Source : Le Semeur d’yeux, Sentiers de Varlam Chalamov, par Luba Jurgenson, éditions Verdier.
En 1926, à Paris, la revue Verstes publie La
Vie d’Avvakoum, suscitant l’étonnement du critique Gueorgui
Adamovitch : à quoi bon reproduire ce texte ? Or, il s’agit d’une
nouvelle version « parisienne » réalisée par Alexis Remizov.
« Je me sens héritier de Biély et de Remizov » affirme Chalamov.
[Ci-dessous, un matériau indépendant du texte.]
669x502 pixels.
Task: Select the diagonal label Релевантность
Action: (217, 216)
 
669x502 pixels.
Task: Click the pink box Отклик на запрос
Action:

Ce n’est pas simplement une position idéologique,
contre le réalisme socialiste et le roman tolstoïen. Chalamov se sent
réellement apparenté à Remizov. Ce dernier recopie le texte d’Avvakoum à partir
de trois versions connues : d’une certaine façon il imite le geste d’Avvakoum
qui, comme d’autres ecclésiastiques de son époque, est un copiste. Remizov
revendique ce rôle. L’œuvre d’Avvakoum, manuscrite, sacrée, est présentée par
lui comme sans cesse menacée par le feu.
Le philosophe et mythologue Vladimir Toporov a diagnostiqué
chez Remizov, auteur du Feu des choses, un véritable « complexe du feu. » Il est, par
exemple, « témoin », du supplice d’Avvakoum :
« Puis-je l’oublier ? Je me rappelle le
printemps grondant de Poustoziorsk, l’aurore qui, en sa magnificence, s’épanouit
d’un bout à l’autre de la nuit, les gelées d’avril, les cygnes volant vers le
nord. Sur la place, devant une prison en terre-paille, une charpente de troncs
de bouleaux blancs, entourée de bûches, de paille et d’étoupe : au milieu,
quatre poteaux avec quatre captifs eux-mêmes comme en terre-paille, attachés
par des cordes… Le feu inondait les genoux d’Avvakoum, il se projeta, pareil à
une langue incandescente, bâillonna sa bouche et lécha ses yeux. Soudain,
déchaîné, avec un sifflement, il s’enroula autour de la barbe, en arrachant les
mèches, et s’éleva au-dessus du poteau. »
Chalamov, lui non plus, « ne peut pas
oublier », il « se souvient » d’Avvakoum. On peut se souvenir de
son propre supplice, une auto-hagiographie le permet. Avvakoum est autant un
personnage du dix-septième siècle que des années vingt, ou plutôt, il est bien
davantage un personnage des années vingt que du dix-septième siècle. Volochine,
Merejkovski, Remizov.
D’après Iouri Rozanov, ce dernier est le plus proche pour Chalamov. Grand lecteur de formalistes, celui-ci connaissait pleinement le travail du linguiste Viktor Vinogradov, Des Tâches de la stylistique : Observations sur le style de La Vie de l’Archiprêtre Avvakoum (1923) À la manière de Pierre Ménard qui recopie l’œuvre de Cervantès en la rendant nouvelle (Borges), les modernistes russes recréent Avvakoum. Chalamov, lui aussi, est un « copiste » : il s’approprie le destin de martyrs qui l’ont précédé de façon à se les réinventer. Et il écrit sa propre hagiographie.